Tactic Use | Tactic Description |
rfl
| If the goal is an equality, complete the proof if the two sides are either the same, or can be made the same by evaluation. |
intros id1 id2 ...
or
intro id1
| adds new hypothesis id1 : P1,id2 : P2, etc to premises, assuming goal is of the form P1 -> P2 -> P or ∀ x : P1, y : P2, P
The new goal will now be P
Note that if id is _, then Lean will generate a name for it. |
‹P› (typed as \f< P \f>)
| if there is only one hypothesis of type P, this is a way of referencing it anonymously in other tactics |
cases id
| if id is a hypothesis of some inductive type, perform case analysis on it, either constructing multiple hypotheses (if it is a product type) or multiple goals (if it is a sum type). |
exact term
| if term is a term of the same type as the goal, then this tactic completes the proof. |
assumption
| if there is some hypothesis that has the same type as the goal, then this tactic completes the proof by using that hypothesis. |
case name id ... =>
| if there is a goal called name, focus on it, and bind (optional) identifiers to parameters if available. |
constructor
| if the goal is an inductive type, try applying its constructors to see if any match. |
apply H
| H must be a hypothesis or theorem with type P1 -> P2 -> ... -> PN -> Q, where the goal has type Q. This tactic will replace the goal with N separate goals, P1, through PN, as it corresponds to deciding to prove the premises of H and then using it to prove the goal. In the simply case where you just have P -> Q this will replace Q with P
|
tactic1 <;> tactic2
| Apply tactic1 to the current goal, and then apply tactic2 to all goals that are generated by the result of tactic1 (0, 1, or more). |
induction id
| If id is a hypothesis that is an inductive type, replace the current goal with cases for each of the constructors of the inductive type. |
simp only [id, id, ...]
| Evaluates the goal, but only using the functions specified in the list |
simp only [id, id, ...] at H
| The same as above, but simplifies in a hypothesis H |
rw [H1, H2, ...]
| If HN are equations that are hypotheses or theorems, rewrite the goal with them. Note that after rewriting, the tactic will attempt to close the goal using rfl |
rw [<- H1, H2, ...] at H
| The arrow allows to rewrite using the equation the other direction, and the at H allows you to specify a hypothesis where you rewrite, rather than the goal |
try tac
| Run tactic tac, and even if tac fails, still succeed, which is important when wrapping inside of <;>, as the chain will stop at the first failing tactic. |
have H : T := by tac
| Introduces a new local theorem called H, whose statement is T, proved by the tactic (or series of tacics tac. |
contradiction
| Looks for an impossible hypothesis (i.e., true = false , 1 = 0, etc.

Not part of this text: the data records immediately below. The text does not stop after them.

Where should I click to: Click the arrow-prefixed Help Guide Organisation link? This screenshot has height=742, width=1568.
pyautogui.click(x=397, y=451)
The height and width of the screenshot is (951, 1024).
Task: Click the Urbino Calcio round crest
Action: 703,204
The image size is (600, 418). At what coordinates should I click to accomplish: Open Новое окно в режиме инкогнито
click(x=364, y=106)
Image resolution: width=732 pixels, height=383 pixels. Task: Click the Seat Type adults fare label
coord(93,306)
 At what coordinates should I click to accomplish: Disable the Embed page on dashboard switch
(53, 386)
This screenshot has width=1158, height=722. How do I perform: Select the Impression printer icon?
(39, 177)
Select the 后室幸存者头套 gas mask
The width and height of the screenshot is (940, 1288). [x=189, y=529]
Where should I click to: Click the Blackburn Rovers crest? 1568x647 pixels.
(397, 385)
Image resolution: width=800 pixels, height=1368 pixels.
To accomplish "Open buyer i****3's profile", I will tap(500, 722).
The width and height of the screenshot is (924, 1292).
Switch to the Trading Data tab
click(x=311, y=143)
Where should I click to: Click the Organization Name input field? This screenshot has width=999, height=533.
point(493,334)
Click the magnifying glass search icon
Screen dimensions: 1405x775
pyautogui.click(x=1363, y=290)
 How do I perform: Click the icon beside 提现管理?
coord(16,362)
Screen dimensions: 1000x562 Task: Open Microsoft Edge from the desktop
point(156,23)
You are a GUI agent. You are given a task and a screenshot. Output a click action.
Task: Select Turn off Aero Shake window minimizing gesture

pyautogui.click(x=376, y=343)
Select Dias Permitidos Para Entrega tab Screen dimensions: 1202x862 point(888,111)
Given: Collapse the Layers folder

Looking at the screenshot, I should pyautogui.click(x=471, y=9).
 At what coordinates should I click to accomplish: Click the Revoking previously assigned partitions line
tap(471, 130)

And use it to prove the goal. You can also often do this by doing case analysis on the impossible hypothesis, but this tactic is more convenient. |
generalize H : expression = id
| Creates new hypothesis H : expression = id , and replaces all occurrences of expression in the goal with id. This is particularly useful to be be able to do case analysis on the result of an expression (e.g., a boolean expression). Note that if you want to replace occurrences of expression in a hypothesis, you need to first revert it to move it back to the goal, and then intros it afterwards. |
suffices h : H by ...
| Creates new hypothesis h : H which you can use to complete the proof. Once you finish the proof, you now have to prove h : H. This can be useful to 'cut' a proof in the middle: first go from the middle to the end, and then go back and prove up to that middle point. |
rename_i h
| Gives a name h to the most recent anonymous hypothesis (unnamed or given with italicized, gray, crossed names). This can be useful if you manage to override a name, or you don't want to actually switch into a case before using names that it introduces. |
simp [*, h1, h2]
| Try to rewrite with any of the built-in simp theorems, any of the local hypotheses (*), or any of the theorems h1 and h2. You can also do this with only to avoid the built-in simp theorems. |
exists e
| Given a goal of type Exists P, exists e will instantiate the existential with the witness value e and close the goal if P e is trivially provable. If P e is not immediately provable, P e will become the goal. |